[TEXTO SELECIONADO]

A ética aristotélica
No que se refere à ética, vamos somente lembrar algumas posições da imensa obra ética de Aristóteles.
Já sabemos que ele a subordina à política. Para o estagirita, como já era para Platão, a ética está baseada no conhecimento do homem[7]. A ética determina a conduta que convém ao homem de acordo com o que este é. “Viver eticamente é viver em consonância com a natureza ou com a essência humana”. E como a essência imutável do ser humano é a razão, agir eticamente é agir de acordo com a razão.
O ser humano é animado por uma propensão máxima: conseguir a felicidade, a qual consiste na contemplação das idéias e na prática das virtudes.
Agir de acordo com a razão é praticar as virtudes. Virtude, porém, não é uma questão de conhecimento do mundo, mas é uma questão de hábito que só se consegue com a prática de atos.
Original na ética aristotélica é a idéia da mediania, ou seja, a virtude é o ponto intermediário ou o justo meio entre dois vícios, um por excesso e outro por carência, entendo-se que, quando se fala de “excesso, carência e justo meio”, está-se referindo a sentimentos, paixões e ações. “virtude é a justa medida que a razão impõe a sentimentos, paixões, ações ou atitudes que, sem o controle da razão, tenderiam para um ou outro excesso”

[/TEXTO SELECIONADO]

• [TAREFA]
Registre, sem alterar uma só palavra, o trecho do texto acima sobre a ética aristotélica que se inicia com as palavras "Já sabemos que" e termina em "com a razão.".

[INFORMAÇÕES FORNECIDAS]

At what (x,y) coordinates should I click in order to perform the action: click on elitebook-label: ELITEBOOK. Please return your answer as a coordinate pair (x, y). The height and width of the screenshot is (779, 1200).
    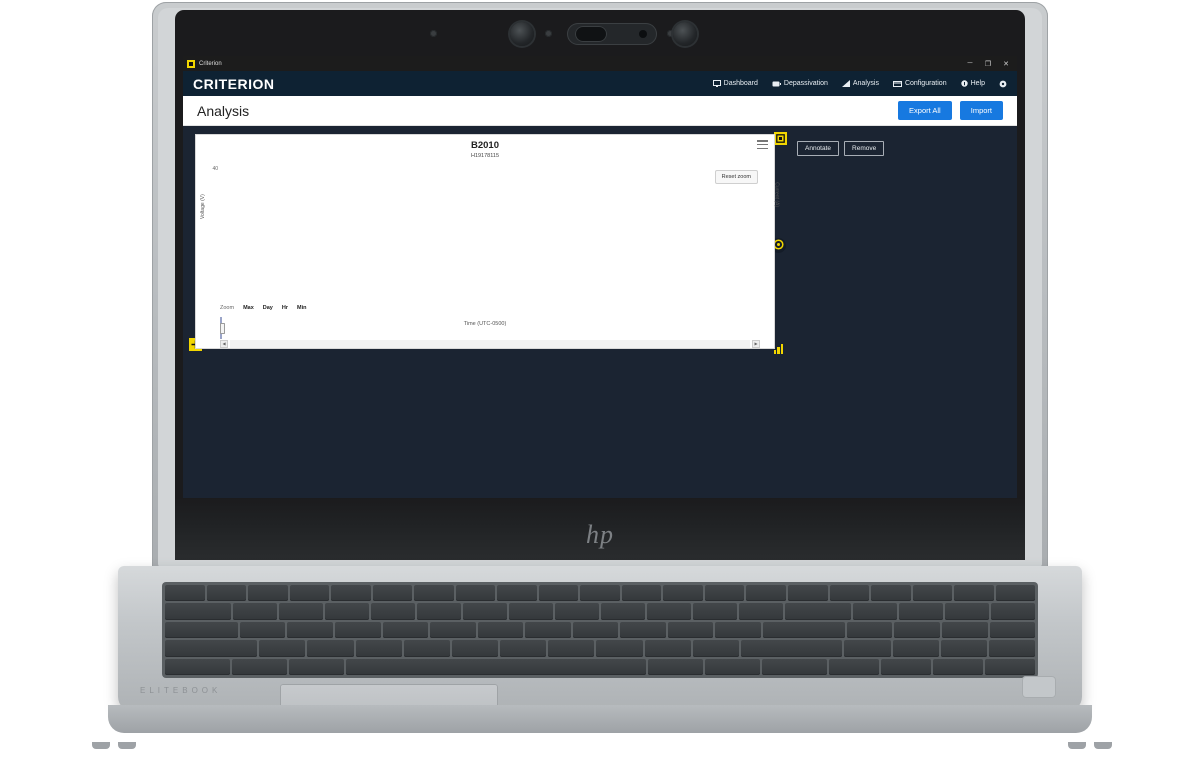
    Looking at the image, I should click on (181, 690).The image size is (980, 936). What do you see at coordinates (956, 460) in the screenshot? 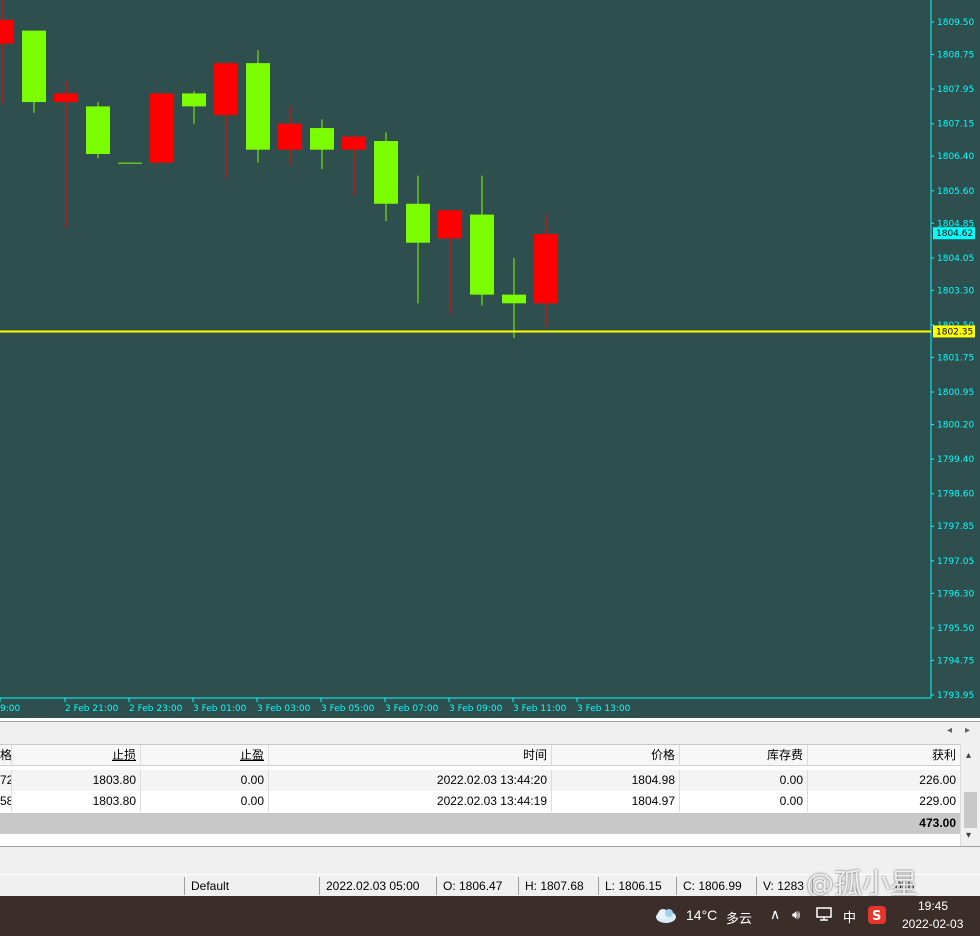
I see `price-tick-label: 1799.40` at bounding box center [956, 460].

[/INFORMAÇÕES FORNECIDAS]

• [RESPOSTA DO EXERCÍCIO]
Já sabemos que ele a subordina à política. Para o estagirita, como já era para Platão, a ética está baseada no conhecimento do homem[7]. A ética determina a conduta que convém ao homem de acordo com o que este é. “Viver eticamente é viver em consonância com a natureza ou com a essência humana”. E como a essência imutável do ser humano é a razão, agir eticamente é agir de acordo com a razão.